Die-Tech has been of great service during this pandemic. What did you do and what does it say about American manufacturing?
Berry: Around 5:15 p.m. on Friday, March 20th, we received an email asking how quickly we could make some tooling for Ventec ventilators [from Ventec Life Systems, Bothell, Washington]. One tool was a two-cavity die for a piston. I called my contact at Twin Cities [Twin Cities Die Castings Co., Minneapolis] right away and it rapidly became clear the die needed more than two cavities, as the piston was a bottleneck, and Twin Cities needed it very quickly. They were asking for 4-5 weeks’ delivery, which was already shorter than the typical eight-week turnaround. However, we were confident in our process and capabilities so we told them we could deliver a higher cavitation die in one week or less. Twin Cities immediately authorized us to proceed with design and build. I held my engineering team and some of my suppliers over and we did a preliminary design review at 9:00 that evening. We received the initial pieces of steel at 2:00 a.m. from one of our key suppliers, BICO Steel [BICO Steel Service Center, a subsidiary of Burger Iron Co.] here in Grand Rapids. One of my lead engineers worked 23 hours straight. By 5:00 a.m. Sunday, all the steel was in heat treat, and by Monday at 5:00 a.m., we counted 11 of our five-axis machines working on components. We shipped the die Wednesday at 2:00 p.m.. Because we built and delivered a high-quality production die in four-and-a-half days, they gave us seven more dies to build for other ventilator components.
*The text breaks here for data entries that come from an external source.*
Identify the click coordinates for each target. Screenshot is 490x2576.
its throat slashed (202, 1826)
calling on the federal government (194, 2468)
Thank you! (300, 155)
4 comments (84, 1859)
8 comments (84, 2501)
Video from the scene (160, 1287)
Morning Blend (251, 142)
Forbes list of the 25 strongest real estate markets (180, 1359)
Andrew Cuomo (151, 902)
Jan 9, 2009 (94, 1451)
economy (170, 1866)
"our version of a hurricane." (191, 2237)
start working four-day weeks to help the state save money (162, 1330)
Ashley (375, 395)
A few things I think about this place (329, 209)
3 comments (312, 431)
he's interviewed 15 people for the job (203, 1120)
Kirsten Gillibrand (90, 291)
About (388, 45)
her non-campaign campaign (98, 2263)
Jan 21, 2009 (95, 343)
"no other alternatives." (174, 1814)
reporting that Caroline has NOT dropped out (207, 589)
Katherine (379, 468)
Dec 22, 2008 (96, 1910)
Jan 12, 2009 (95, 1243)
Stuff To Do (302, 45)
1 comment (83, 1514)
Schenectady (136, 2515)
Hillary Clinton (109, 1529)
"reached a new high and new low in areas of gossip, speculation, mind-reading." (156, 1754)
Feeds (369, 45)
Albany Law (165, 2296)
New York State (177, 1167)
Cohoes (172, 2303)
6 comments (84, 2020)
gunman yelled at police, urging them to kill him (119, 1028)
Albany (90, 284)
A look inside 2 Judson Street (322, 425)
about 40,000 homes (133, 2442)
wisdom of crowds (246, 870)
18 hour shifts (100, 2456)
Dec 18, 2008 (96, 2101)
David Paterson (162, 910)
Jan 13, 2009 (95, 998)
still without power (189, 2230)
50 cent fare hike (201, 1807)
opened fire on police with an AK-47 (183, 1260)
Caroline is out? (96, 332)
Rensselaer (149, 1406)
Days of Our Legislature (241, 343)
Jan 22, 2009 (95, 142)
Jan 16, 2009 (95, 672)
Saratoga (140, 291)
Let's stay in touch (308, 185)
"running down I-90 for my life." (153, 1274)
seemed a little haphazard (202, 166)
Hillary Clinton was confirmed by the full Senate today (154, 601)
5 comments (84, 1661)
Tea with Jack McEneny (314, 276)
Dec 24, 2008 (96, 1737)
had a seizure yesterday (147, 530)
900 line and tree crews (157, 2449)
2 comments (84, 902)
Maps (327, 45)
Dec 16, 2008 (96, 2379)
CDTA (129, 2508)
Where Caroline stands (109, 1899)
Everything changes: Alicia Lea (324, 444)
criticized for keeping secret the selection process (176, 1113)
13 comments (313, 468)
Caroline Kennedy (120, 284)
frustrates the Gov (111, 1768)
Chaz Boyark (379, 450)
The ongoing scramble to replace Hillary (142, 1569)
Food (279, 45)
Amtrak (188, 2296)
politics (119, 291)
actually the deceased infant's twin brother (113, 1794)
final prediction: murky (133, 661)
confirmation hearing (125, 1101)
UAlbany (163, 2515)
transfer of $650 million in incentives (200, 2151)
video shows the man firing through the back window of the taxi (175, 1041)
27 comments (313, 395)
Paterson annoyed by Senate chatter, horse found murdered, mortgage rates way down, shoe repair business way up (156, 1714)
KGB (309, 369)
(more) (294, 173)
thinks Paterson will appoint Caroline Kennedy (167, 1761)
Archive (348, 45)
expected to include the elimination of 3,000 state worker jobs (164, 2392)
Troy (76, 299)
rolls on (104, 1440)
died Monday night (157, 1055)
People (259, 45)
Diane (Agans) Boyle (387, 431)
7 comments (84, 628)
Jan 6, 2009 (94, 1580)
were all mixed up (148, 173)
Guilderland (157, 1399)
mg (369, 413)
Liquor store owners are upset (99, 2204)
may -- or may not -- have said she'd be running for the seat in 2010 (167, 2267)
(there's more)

With current technology, I don’t think you could physically build dies faster than we did on this project. We could do it because our own team and our suppliers were incredible, and because our systems are so refined that there are no wasted steps. We do everything at once on high-performance machines that run very fast. Also, with pandemic work slowdowns, we could clear all of our machines to focus solely on this job, which was made easier because of our pallets.
This project was an incredible opportunity for us. More importantly, it was a testament to what American manufacturing can do and how imperative it is to keep strong manufacturing in this country—not only for our security, but to ensure the quality of life and great jobs our parents enjoyed. High-volume production can’t happen without tooling. The fact that so much of our tooling supply base has been outsourced to foreign countries prevents this kind of response unless you still have strong domestic suppliers. Tooling is to manufacturing what seeds are to farmers. You’d be foolish to outsource all your seed production.
I’ve had major customers tell me their management said they weren’t doing their job right if they weren’t buying molds from China. That’s so short-sighted, especially given the small percentage tooling represents in the total cost of producing something. We recently saved a major customer more than the cost of tooling on a project and they still took next-generation tooling off-shore. Perhaps we need legislation to keep tooling here. It’s the basis for manufacturing and we shouldn’t give it up. I feel our moldmaking industry made big mistakes years ago. We should’ve insisted that our tool designs were licensed to users to support the tools we built, and not something customers could copy and take to another country to be rebuilt by someone else. I passionately believe that’s got to change.